17 Backfitting in the additive model

Backfitting is a simple and fast algorithm for computing estimators of \(m_1,\dots,m_p\) in the additive model.

To understand the backfitting algorithm, consider more a moment a tuple of random variables \((X_1,\dots,X_p,Y) \in [0,1]^p\times\mathbb{R}\) such that \[ Y = m_1(X_1) + \dots + m_p(X_p) + \varepsilon, \] where \(\varepsilon\) is independent of \(X_1,\dots,X_p\) and has mean \(0\). Then we may write \[ m_j(X_j) = \mathbb{E}[Y|X_j] - \sum_{k\neq j}\mathbb{E}[m_k(X_k)|X_j] \] for \(j=1,\dots,p\). Now, if we let \(\Pi_j\) represent the operator which takes the conditional expectation \(\mathbb{E}[ \cdot | X_j]\), and if we write \(m_j(X_j)\) as simply \(m_j\), we can represent the above system of equations symbolically as \[ \left[\begin{array}{cccc} I&\Pi_1& \dots & \Pi_1 \\ \Pi_2& I & \dots & \Pi_2\\ \vdots & \vdots& \ddots & \vdots \\ \Pi_p & \Pi_p & \dots & I \end{array}\right] \left[\begin{array}{c} m_1 \\ m_2\\ \vdots \\ m_p \end{array}\right] = \left[\begin{array}{c} \Pi_1 Y \\ \Pi_2 Y\\ \vdots \\ \Pi_p Y \end{array}\right], \] where \(I\) is the identity operator (such that \(I m_j = m_j\)).

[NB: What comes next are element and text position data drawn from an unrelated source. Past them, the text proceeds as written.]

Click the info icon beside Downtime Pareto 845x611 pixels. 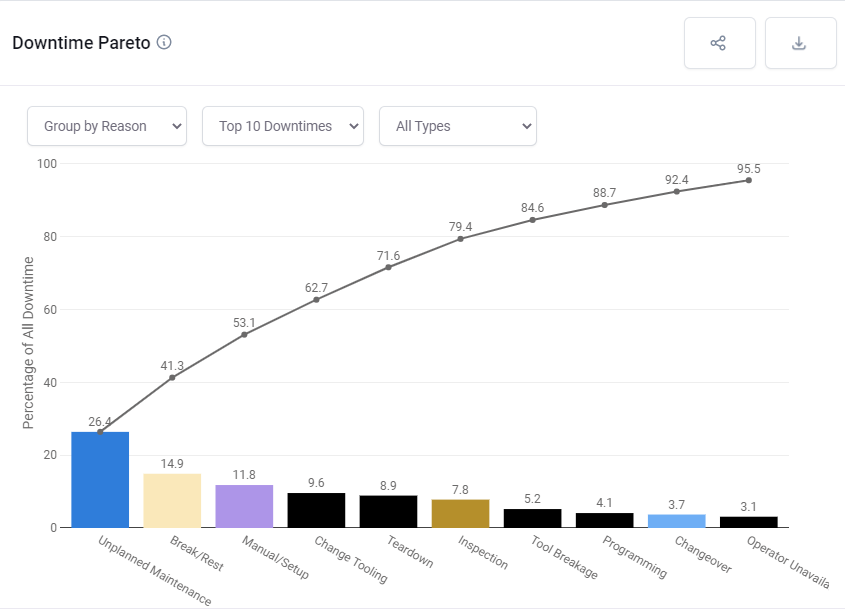[x=164, y=43]
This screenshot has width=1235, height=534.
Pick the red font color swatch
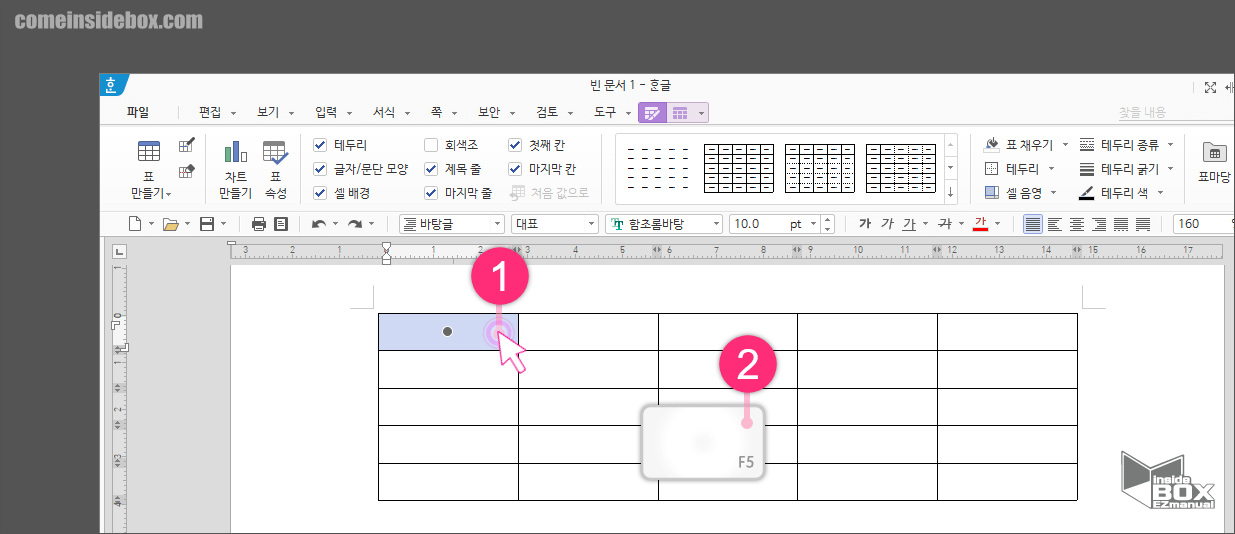tap(981, 224)
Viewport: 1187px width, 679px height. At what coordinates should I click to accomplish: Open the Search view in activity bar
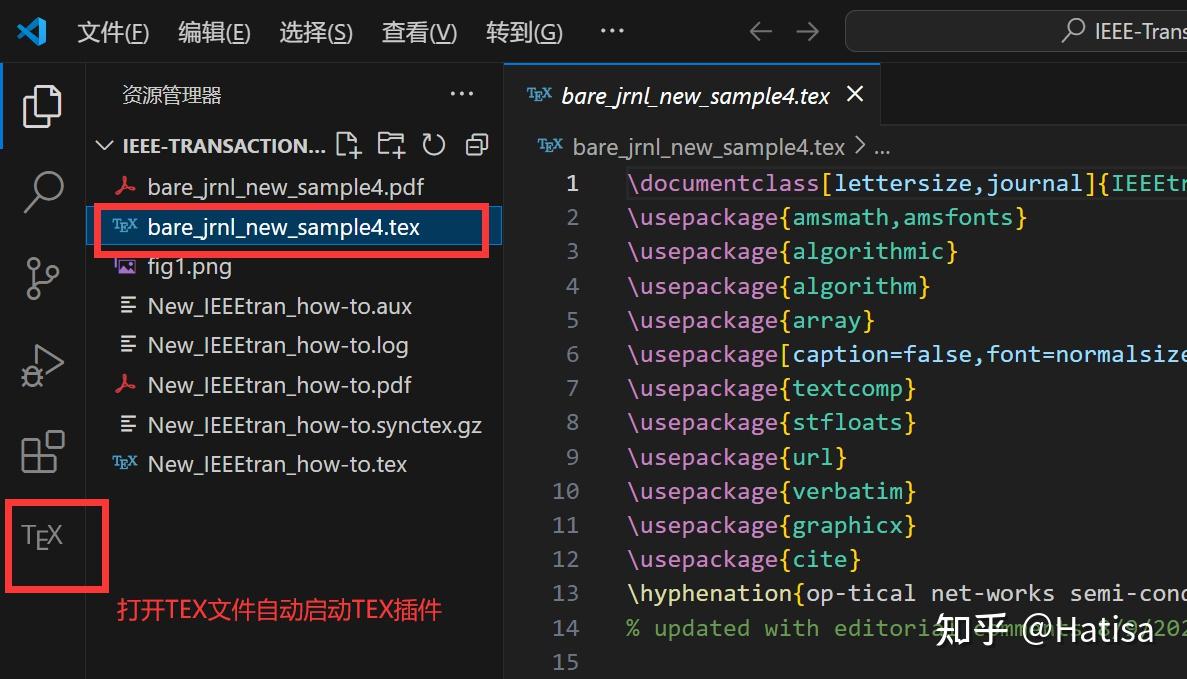coord(42,192)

The strategy of backfitting is to solve an empirical version of this system of equations. Let

\(\mathbf{S}_1,\dots,\mathbf{S}_p\) be \(n \times n\) smoother matrices (Link to the definition of a smoother matrix) associated with univariate smoothers.
\(\mathbf{Y}= (Y_1,\dots,Y_n)^T\) be the \(n\times 1\) vector of response values.

Then the backfitting algorithm solves the equation \[ \left[\begin{array}{cccc} \mathbf{I}_n&\mathbf{S}_1& \dots & \mathbf{S}_1 \\ \mathbf{S}_2& \mathbf{I}_n & \dots & \mathbf{S}_2\\ \vdots & \vdots& \ddots & \vdots \\ \mathbf{S}_p & \mathbf{S}_p & \dots & \mathbf{I}_n \end{array}\right] \left[\begin{array}{c} \hat{\mathbf{m}}_1 \\ \hat{\mathbf{m}}_2\\ \vdots \\ \hat{\mathbf{m}}_p \end{array}\right] = \left[\begin{array}{c} \mathbf{S}_1 \mathbf{Y}\\ \mathbf{S}_2 \mathbf{Y}\\ \vdots \\ \mathbf{S}_p \mathbf{Y} \end{array}\right] \]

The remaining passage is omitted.